As before, Mount Washburn offers stunning views of distant ranges. Near the top, we take a different trail that leads us over the top of two ridges.


There are a lot of lose rocks and the exposed ups and downs are made more treacherous by the continuing wind. My shoes lose their grip on the descents and I slide more times than I can count, but I keep my balance and avoid toppling over. I’ve never before wished for hiking poles, but they would have come in handy on this section of the trail.

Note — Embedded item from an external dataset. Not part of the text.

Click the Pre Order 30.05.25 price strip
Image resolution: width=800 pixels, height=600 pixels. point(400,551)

Gnarly whitebark pine are the first trees to greet as as the path starts downward, and boy is it downwards. This trail has 1,500 feet of up, and 2,000 feet of down total. There are no switchbacks to soften the blow, I almost feel like I could tuck myself up in a little ball and roll all the way to the bottom. My calves start to hurt form the effort it takes to stop myself on each step.

A taste of what's to come

A taste of what’s to come

The forest transitions to spruce and fir at a lower elevation. This area reminds me of the Jenny Lake hikes out in the Tetons that I enjoyed so much. The trees here are big, but still not quite as impressive as the ones to be found farther south. In small clearings, the abundant grass and plants are also starting to change colors for fall.


We find two obvious piles of bear scat on the trail and debate whether it’s black bear or grizzly bear. The conclusion is that it’s probably grizzly because of where we are in the park. The first pile has a lot of vegetable matter in it, the second pile has considerably more hair.

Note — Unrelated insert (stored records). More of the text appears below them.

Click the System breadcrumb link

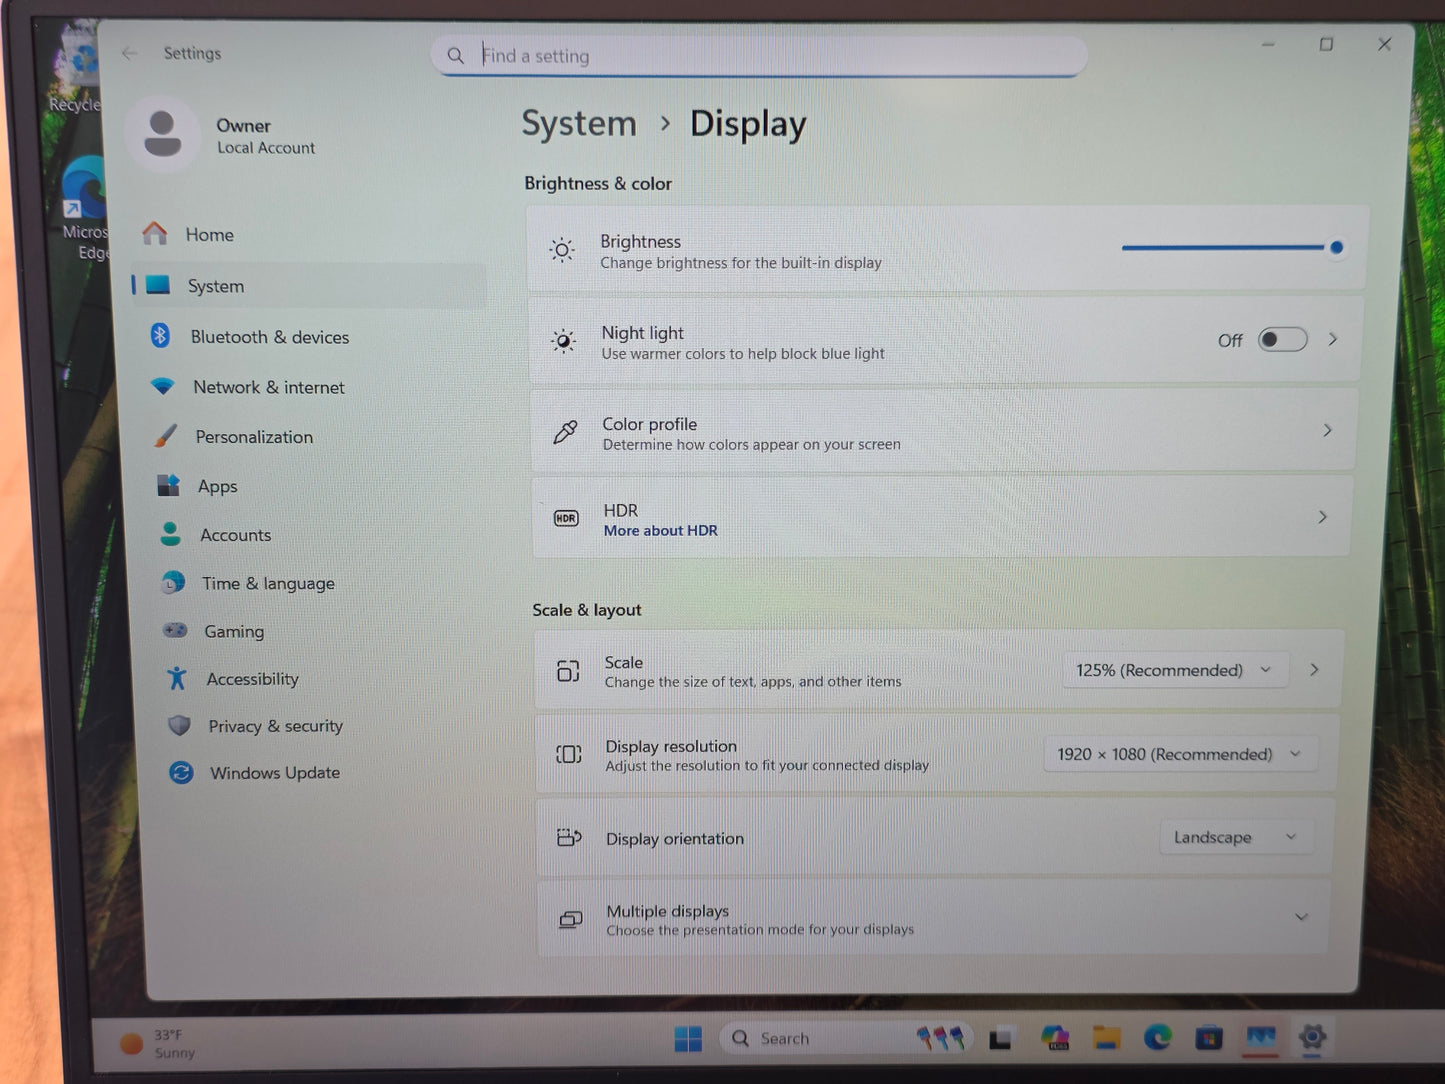[578, 123]
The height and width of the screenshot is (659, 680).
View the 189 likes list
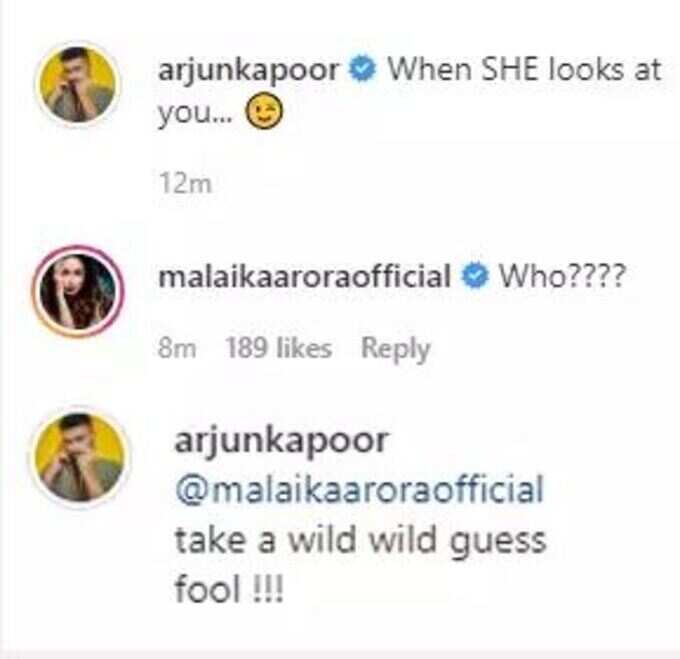[279, 348]
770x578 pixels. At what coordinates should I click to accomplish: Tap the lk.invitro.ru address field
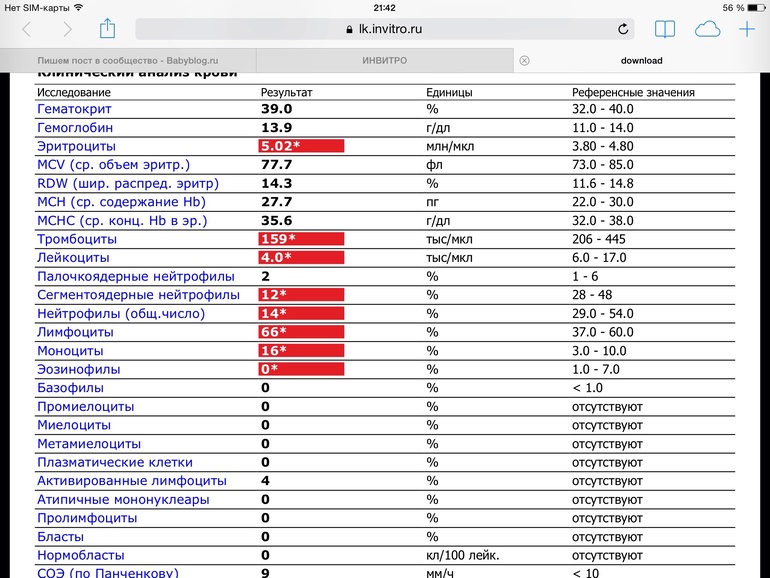point(384,30)
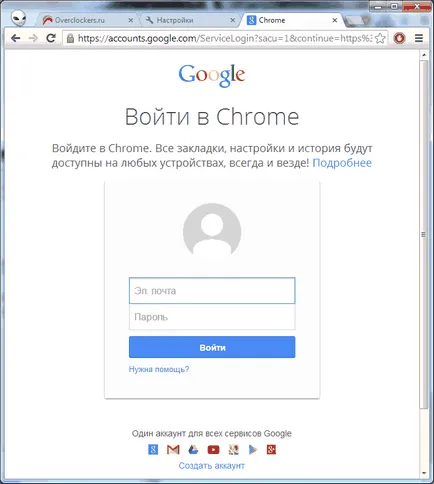Open the red extension icon in toolbar
Viewport: 434px width, 484px height.
(x=399, y=38)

In a large meadow, we look back at the mountains and are surprised by how far we’ve come. The fire tower is visible on Mount Washburn, as are the two ridges we crossed after that and the dip where we started down to our current location. There are a lot of elk prints in the dried mud in the meadow but we don’t spot any in person. It’s getting on towards noon now and if there are elk here they’re probably bedded down where we can’t see them.

Click for larger image

Click for larger image

Not long after the meadow the smell of sulfur assails our noses. The trail spills abruptly onto a hillside devoid of vegetation, the bare ground has that curious ashen look I’ve come to associate with thermal areas. From depressions in the ground come a low rumbling noise and plumes of odorous steam rise up on the now gentler breeze. At first we think it’s a collection of impressive fumeroles, then a splash of dark gray mud reveals the mudpots for what they really are.

Our trail takes us right over a trickle of dark gray runoff, which my coworker’s thermal gun reveals to be around 100 degrees. Forget about soaking in a hot spring, this would be more like those mud spa treatments. We step over carefully and continue on our way.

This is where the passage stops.